Artist Spotlight: Amy Adams
Jan 29, 2021 02:25PM ● By Judy O'GaraLife doesn’t always turn out as you plan it. Artist Amy Adams, who lives in Franklin, has lived this truth. Always creative, she began her journey headed for a career in healthcare as a nurse, a pathway that was interrupted twice with the life work of caring for her mother, then her grandmother, through terminal illness, all while taking care of her young brother and her own children from a young age. After halting her nursing education three separate times, Adams began a skincare and aromatherapy business, while simultaneously creating art. Then Covid hit.
“It’s been an interesting journey, and I think painting for me, came for a very important time,” says Adams. Her work includes a variety of abstract and fine art paintings as forms of expression, using a medium primarily composed of vibrant acrylics and life images on sizeable backgrounds.
“I work mostly with acrylic, but most of my pieces do more than one thing, glow in the dark, or have special effect with black light,” says Adams.
The works she creates are large, with vivid imagery and deep emotional elements – “Freedom,” one of her favorites, a floating, unclothed woman, broken free from shackles, but whose mind retains the bondage, is loaded with vibrant images and symbols that document her continuing journey with addiction. “It’s about having broken free from addiction, but you believe you’re still trapped. The outline of her body glows in dark, and the galactic part of the painting is neon under black light,” says the artist.
“Different things motivate me,” says Adams. “A lot of my work, most of it, teeters on social justice issues, and I think it’s because there’s a part of me, as a woman of color, that knows there are so many people of color that are not heard. In a way, my art allows me to have and share that voice and another part of me.”
She created “MMIW,” which stands for “Murdered and Missing Indigenous Women,” in that spirit, rapidly, in a swell of emotion soon after the killing of George Floyd by police, when she learned through social media about the aunt of someone she knew who had gone missing, then been found in a field after nine days, beaten and raped.

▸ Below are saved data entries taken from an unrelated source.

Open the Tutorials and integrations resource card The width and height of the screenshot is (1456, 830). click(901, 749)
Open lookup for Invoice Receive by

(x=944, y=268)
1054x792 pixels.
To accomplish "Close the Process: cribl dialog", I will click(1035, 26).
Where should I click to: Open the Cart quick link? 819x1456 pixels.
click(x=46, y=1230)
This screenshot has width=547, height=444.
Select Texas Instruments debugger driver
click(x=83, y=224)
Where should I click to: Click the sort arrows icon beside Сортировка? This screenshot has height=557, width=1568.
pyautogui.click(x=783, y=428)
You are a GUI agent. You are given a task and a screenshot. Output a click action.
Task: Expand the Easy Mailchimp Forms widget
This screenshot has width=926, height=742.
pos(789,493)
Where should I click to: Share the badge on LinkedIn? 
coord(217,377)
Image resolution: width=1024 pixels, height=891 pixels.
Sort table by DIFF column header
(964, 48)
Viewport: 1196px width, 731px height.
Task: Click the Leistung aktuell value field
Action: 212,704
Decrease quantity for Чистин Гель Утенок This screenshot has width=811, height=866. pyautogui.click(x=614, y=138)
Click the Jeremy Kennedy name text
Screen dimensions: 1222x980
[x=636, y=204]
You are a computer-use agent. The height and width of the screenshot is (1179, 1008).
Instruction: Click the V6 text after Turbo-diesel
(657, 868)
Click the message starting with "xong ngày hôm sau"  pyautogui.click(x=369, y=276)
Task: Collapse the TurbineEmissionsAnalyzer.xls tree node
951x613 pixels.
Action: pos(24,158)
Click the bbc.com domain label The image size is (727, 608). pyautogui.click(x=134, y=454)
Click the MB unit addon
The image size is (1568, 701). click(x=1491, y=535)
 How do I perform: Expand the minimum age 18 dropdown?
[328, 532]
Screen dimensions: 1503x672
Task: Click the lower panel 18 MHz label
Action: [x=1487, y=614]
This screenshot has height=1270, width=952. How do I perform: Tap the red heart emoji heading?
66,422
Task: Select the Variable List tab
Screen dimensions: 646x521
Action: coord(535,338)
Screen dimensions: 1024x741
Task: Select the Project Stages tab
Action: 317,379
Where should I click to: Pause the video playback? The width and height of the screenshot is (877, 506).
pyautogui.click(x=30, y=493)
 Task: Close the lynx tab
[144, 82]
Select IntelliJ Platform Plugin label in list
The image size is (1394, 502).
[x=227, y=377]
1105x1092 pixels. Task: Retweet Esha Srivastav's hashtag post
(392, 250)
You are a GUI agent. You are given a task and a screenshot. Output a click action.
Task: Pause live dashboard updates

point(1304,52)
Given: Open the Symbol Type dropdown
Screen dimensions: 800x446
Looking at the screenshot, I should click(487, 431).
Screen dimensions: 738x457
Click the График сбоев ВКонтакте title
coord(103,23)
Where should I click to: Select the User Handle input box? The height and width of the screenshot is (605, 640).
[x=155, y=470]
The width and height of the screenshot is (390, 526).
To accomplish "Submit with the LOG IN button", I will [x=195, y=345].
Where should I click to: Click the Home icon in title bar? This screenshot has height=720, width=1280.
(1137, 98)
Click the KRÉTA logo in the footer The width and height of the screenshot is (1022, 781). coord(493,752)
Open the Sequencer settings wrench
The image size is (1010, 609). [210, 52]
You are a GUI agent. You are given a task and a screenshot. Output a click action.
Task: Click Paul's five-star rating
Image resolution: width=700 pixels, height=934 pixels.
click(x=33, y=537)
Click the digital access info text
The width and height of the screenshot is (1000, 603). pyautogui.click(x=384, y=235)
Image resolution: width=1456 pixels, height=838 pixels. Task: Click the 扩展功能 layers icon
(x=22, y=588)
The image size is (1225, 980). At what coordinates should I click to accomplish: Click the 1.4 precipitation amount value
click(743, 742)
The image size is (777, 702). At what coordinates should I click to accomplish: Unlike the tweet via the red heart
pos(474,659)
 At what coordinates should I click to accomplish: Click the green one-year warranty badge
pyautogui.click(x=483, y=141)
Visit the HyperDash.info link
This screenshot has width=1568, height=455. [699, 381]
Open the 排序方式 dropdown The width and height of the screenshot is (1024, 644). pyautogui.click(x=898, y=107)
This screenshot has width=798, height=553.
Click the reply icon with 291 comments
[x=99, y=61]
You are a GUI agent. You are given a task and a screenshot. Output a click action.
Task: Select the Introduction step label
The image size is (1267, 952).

“There were no reports, no one was looking for this woman,” says Adams, who said the post expressing how “Indigenous women are being silenced and nobody cares.” It moved her to create this 4’ x 2’ piece, where a woman at the bottom is silenced. “The symbol of the red hand across the woman’s mouth which appears to be blood represents the silence in that community. The woman in the background is the one telling the other’s story”, she says, with one hand on the silenced woman’s shoulder and one hand rising in a fist. She represents that “we should support each other in an empowering way and speak up.”
Although that piece was inspired by current events, Adams says that sometimes, “I can see a blank canvas, and I’ll pick it up, and I see an entire picture attached to that canvas. This is what it’s supposed to be. Each one of my paintings has a story to it.” And that creativity is not limited to canvas. “I can paint anything,” she says, including transforming a tree stump on her property into a work of art.
Adams’ additional elements add layers of life to the paintings, for an intentional effect.
“When people see us, they see this version of us, the first two-dimensions, but there is more,” says Adams. “How you translate that, to me, is (adding) these extra things. It takes on an entirely new definition when you turn on the light and turn off the light. We’re presenting what we want people to see of us, presenting what (we think) is right, but people see what they want, there is so much more to us, and so much trauma we carry deeply rooted within us we don’t get to share.” It’s the deeper meaning she feels resonates with certain people.
Her work has been well received.
Adams first showed her work at a gallery at the Natick Community Organic Farm, and at her first opening, she sold all 10 of her paintings.
“That really is kind of what set forward “Painting Venus” into motion, Adams says, of her website, www.paintingvenus.com, which features a gallery and offers classes. “I had to re-furnish – I had to do a whole other installation, and then that one was sold out. I barely got to keep up any art for them.” In 2019, she says, she “just kept going with it. People that started looking for me became private collectors; before that I was just painting and keeping things. It was more therapeutic than anything else.”
Adams, who was originally from Natick, will be doing a showcase at Natick Town Hall at the end of 2021, and she has some artwork up there in a few establishments as well as here in Franklin at 67 Degrees Brewing. Having worked with the Natick Center Cultural District, Amy also led a virtual workshop, “SWAN: Strength, Wellness, Art & Networking,” through the Franklin Cultural Council last month.
Adams says she hopes her art makes “the receiver feel good. I want it to be therapeutic.” The artist adds that while many of her pieces may convey a sense of tragedy, “It’s never just despair. Even those paintings that resemble some form of trauma have an element that is about hope.”